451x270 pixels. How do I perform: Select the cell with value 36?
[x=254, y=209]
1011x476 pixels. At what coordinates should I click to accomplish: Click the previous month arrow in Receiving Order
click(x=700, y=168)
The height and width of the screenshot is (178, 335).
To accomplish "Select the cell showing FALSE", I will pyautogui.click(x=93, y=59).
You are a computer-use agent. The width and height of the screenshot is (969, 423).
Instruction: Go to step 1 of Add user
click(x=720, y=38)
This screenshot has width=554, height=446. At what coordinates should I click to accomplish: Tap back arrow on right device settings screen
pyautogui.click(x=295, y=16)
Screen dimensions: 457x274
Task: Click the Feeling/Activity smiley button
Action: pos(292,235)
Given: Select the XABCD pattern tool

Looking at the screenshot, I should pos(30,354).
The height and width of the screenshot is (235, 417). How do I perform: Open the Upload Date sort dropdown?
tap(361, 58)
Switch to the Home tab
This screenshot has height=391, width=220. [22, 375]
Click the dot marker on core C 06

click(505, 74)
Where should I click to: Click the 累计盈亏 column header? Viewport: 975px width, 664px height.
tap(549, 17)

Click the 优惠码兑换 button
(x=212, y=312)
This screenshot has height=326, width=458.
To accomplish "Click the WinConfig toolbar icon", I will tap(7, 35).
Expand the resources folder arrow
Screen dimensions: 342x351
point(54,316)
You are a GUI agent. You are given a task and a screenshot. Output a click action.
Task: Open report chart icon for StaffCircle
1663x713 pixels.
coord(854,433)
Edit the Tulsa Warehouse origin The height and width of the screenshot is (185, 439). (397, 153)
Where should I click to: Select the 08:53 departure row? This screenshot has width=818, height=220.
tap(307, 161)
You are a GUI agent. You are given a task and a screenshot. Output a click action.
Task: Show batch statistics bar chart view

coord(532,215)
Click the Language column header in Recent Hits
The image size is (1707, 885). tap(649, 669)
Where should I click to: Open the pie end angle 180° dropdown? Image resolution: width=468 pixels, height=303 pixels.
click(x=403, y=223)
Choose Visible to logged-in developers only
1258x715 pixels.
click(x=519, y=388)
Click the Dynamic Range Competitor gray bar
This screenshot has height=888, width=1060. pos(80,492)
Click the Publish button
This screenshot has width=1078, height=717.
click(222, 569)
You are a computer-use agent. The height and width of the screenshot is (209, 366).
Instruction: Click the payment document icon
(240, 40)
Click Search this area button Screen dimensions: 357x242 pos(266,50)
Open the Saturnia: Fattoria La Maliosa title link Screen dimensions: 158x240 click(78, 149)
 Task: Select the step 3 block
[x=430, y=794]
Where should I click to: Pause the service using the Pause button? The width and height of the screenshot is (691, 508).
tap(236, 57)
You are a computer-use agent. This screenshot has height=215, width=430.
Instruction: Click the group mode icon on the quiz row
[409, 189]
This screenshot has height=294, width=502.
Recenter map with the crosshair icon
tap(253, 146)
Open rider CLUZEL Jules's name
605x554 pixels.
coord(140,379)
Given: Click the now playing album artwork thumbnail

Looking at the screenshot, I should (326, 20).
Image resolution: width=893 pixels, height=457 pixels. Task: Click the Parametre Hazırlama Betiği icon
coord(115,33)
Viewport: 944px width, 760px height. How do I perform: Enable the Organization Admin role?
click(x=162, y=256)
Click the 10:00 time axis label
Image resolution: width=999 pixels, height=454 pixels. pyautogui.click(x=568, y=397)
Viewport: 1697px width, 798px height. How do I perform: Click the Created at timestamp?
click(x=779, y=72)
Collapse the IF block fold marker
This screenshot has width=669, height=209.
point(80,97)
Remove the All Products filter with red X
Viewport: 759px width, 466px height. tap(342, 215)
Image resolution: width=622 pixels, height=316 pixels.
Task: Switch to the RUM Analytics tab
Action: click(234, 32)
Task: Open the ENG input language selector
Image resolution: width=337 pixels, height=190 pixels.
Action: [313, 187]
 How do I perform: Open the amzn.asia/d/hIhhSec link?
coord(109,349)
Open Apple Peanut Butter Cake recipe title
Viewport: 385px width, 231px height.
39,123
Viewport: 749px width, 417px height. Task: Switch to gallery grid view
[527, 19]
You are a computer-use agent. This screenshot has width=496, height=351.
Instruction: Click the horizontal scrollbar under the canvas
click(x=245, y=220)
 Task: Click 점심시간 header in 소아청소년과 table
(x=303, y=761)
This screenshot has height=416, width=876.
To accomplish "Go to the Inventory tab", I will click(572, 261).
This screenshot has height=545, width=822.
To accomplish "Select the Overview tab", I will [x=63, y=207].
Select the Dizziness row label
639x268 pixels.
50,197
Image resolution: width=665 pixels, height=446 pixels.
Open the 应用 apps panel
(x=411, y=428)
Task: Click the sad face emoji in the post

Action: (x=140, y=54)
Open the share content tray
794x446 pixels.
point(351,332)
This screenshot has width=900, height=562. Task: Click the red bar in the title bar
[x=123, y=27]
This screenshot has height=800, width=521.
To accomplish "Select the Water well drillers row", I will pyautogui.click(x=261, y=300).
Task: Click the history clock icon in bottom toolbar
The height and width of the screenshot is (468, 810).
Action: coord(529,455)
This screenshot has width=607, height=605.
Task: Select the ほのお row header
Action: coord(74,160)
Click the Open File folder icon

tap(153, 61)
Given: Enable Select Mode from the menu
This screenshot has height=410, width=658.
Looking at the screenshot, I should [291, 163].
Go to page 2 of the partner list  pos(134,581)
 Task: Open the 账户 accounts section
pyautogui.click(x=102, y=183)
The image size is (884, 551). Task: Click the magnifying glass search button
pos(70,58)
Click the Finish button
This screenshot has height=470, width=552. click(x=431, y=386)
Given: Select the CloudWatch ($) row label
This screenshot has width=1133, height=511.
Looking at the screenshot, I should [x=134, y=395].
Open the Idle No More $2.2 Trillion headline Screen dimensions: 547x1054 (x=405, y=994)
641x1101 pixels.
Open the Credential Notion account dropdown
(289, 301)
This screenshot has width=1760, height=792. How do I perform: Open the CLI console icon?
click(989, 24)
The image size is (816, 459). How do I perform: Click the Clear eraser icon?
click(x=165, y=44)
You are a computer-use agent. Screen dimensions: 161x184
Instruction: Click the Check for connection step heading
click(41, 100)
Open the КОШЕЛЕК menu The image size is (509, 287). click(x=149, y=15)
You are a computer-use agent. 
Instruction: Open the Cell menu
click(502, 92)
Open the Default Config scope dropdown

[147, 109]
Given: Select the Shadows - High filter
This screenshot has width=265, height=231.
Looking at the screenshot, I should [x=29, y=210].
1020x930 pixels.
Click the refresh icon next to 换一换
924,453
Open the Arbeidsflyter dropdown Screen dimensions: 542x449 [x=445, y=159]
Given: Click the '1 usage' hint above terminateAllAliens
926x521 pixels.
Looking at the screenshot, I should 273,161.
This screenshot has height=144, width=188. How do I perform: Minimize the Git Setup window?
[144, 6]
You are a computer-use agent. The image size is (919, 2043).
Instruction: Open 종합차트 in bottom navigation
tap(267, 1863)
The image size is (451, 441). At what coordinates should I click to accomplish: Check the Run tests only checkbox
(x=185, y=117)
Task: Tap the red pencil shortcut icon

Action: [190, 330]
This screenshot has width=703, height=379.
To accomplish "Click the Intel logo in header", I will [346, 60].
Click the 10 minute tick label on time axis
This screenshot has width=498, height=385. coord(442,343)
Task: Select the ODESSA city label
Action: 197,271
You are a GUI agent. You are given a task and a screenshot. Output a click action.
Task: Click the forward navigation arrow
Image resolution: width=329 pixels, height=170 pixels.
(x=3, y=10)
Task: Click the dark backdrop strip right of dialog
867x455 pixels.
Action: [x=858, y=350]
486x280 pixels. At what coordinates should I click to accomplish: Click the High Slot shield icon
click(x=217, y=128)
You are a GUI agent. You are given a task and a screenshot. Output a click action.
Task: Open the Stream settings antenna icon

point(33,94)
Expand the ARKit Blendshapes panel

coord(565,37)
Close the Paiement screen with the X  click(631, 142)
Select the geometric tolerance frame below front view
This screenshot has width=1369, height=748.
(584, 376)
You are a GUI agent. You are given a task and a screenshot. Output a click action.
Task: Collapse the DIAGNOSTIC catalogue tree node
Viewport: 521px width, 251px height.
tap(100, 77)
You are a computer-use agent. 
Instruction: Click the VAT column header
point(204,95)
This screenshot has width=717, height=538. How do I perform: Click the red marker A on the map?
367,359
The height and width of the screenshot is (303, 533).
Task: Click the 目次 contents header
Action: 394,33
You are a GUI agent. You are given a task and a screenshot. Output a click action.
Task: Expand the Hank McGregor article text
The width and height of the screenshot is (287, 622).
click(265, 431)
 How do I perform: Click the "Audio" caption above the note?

=====

Using the material above, transcribe exactly the lines from the line with "Task: Show batch statistics bar chart view" to the line with "Task: Open the ENG input language selector"; both count, and nothing else goes in.

== TASK RESPONSE ==
Task: Show batch statistics bar chart view

coord(532,215)
Click the Language column header in Recent Hits
The image size is (1707, 885). tap(649, 669)
Where should I click to: Open the pie end angle 180° dropdown? Image resolution: width=468 pixels, height=303 pixels.
click(x=403, y=223)
Choose Visible to logged-in developers only
1258x715 pixels.
click(x=519, y=388)
Click the Dynamic Range Competitor gray bar
This screenshot has height=888, width=1060. pos(80,492)
Click the Publish button
This screenshot has width=1078, height=717.
click(222, 569)
You are a computer-use agent. The height and width of the screenshot is (209, 366).
Instruction: Click the payment document icon
(240, 40)
Click Search this area button Screen dimensions: 357x242 pos(266,50)
Open the Saturnia: Fattoria La Maliosa title link Screen dimensions: 158x240 click(78, 149)
 Task: Select the step 3 block
[x=430, y=794]
Where should I click to: Pause the service using the Pause button? The width and height of the screenshot is (691, 508).
tap(236, 57)
You are a computer-use agent. This screenshot has height=215, width=430.
Instruction: Click the group mode icon on the quiz row
[409, 189]
This screenshot has height=294, width=502.
Recenter map with the crosshair icon
tap(253, 146)
Open rider CLUZEL Jules's name
605x554 pixels.
coord(140,379)
Given: Click the now playing album artwork thumbnail

Looking at the screenshot, I should (326, 20).
Image resolution: width=893 pixels, height=457 pixels. Task: Click the Parametre Hazırlama Betiği icon
coord(115,33)
Viewport: 944px width, 760px height. How do I perform: Enable the Organization Admin role?
click(x=162, y=256)
Click the 10:00 time axis label
Image resolution: width=999 pixels, height=454 pixels. pyautogui.click(x=568, y=397)
Viewport: 1697px width, 798px height. How do I perform: Click the Created at timestamp?
click(x=779, y=72)
Collapse the IF block fold marker
This screenshot has width=669, height=209.
point(80,97)
Remove the All Products filter with red X
Viewport: 759px width, 466px height. tap(342, 215)
Image resolution: width=622 pixels, height=316 pixels.
Task: Switch to the RUM Analytics tab
Action: click(234, 32)
Task: Open the ENG input language selector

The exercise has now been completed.